**WHAT NEEDS TO BE DONE:**
Starting from the line that holds "Screen dimensions: 801x607", output exactly each line through the end of the listing. Do not copy pictures.

**GIVEN DATA:**
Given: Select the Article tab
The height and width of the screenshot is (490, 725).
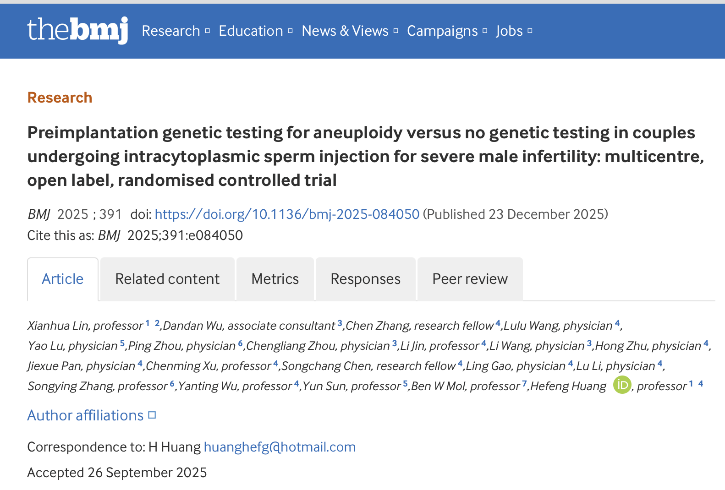Looking at the screenshot, I should click(62, 279).
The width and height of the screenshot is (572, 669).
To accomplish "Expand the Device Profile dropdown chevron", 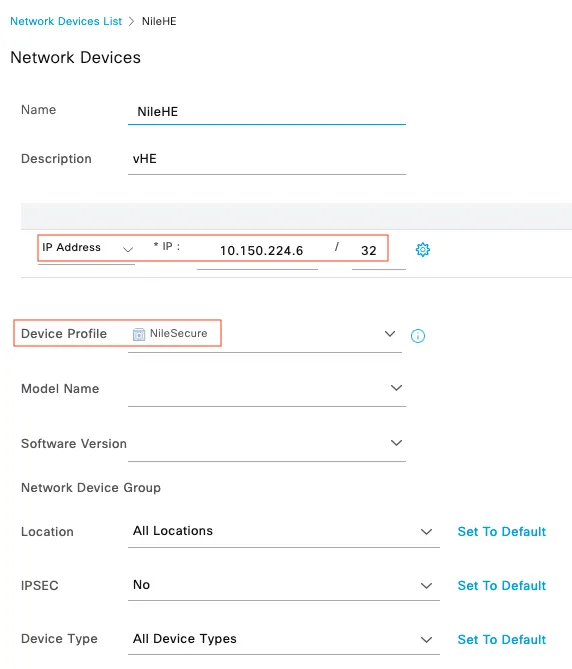I will coord(390,333).
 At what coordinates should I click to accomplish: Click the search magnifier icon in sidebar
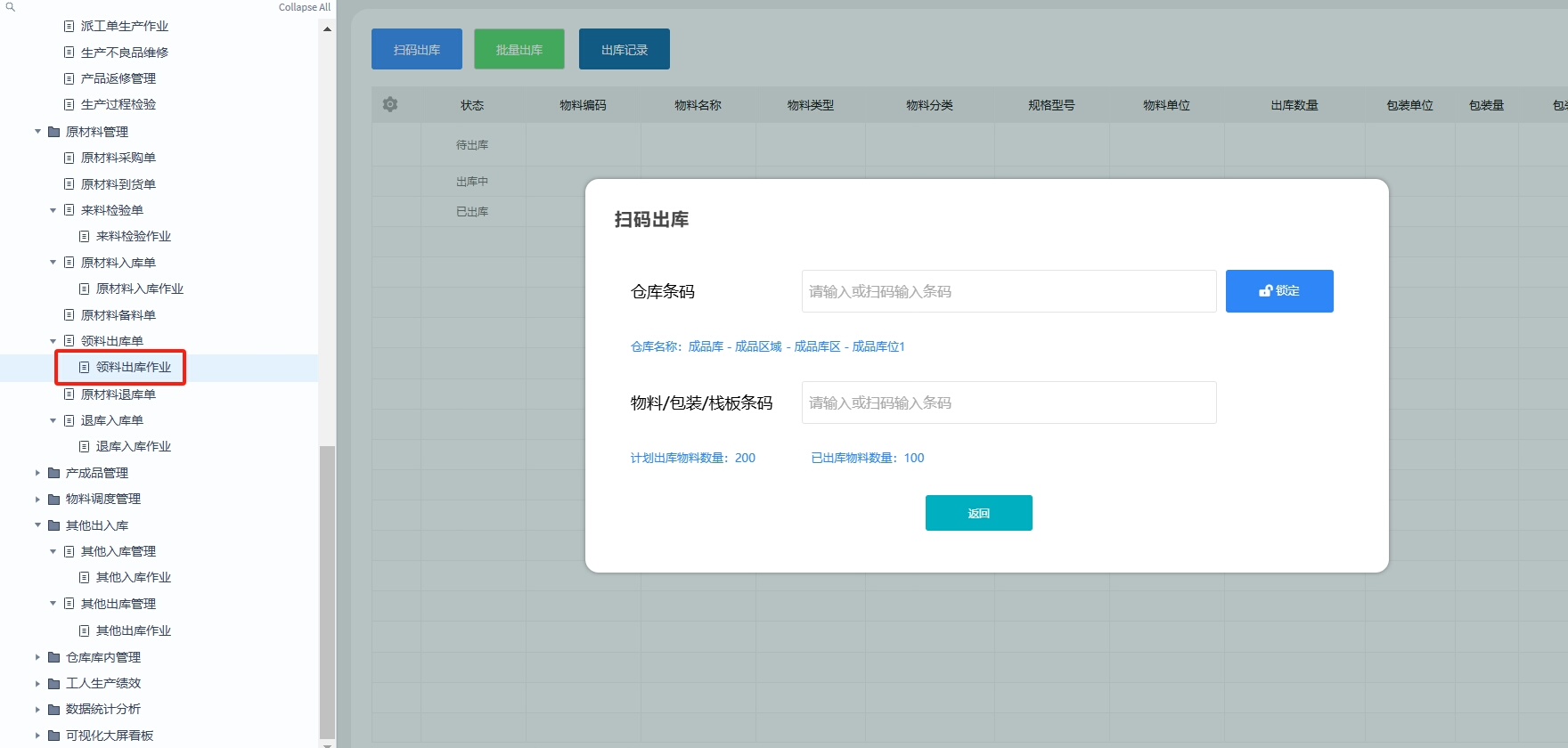(x=11, y=7)
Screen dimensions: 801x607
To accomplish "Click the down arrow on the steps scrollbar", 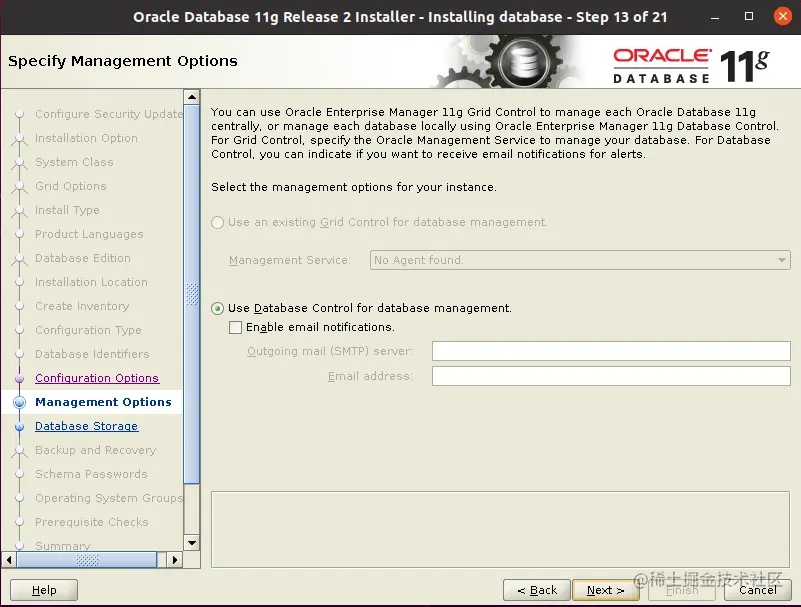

**FINISHED EXERCISE:**
Screen dimensions: 801x607
To accomplish "Click the down arrow on the steps scrollbar", 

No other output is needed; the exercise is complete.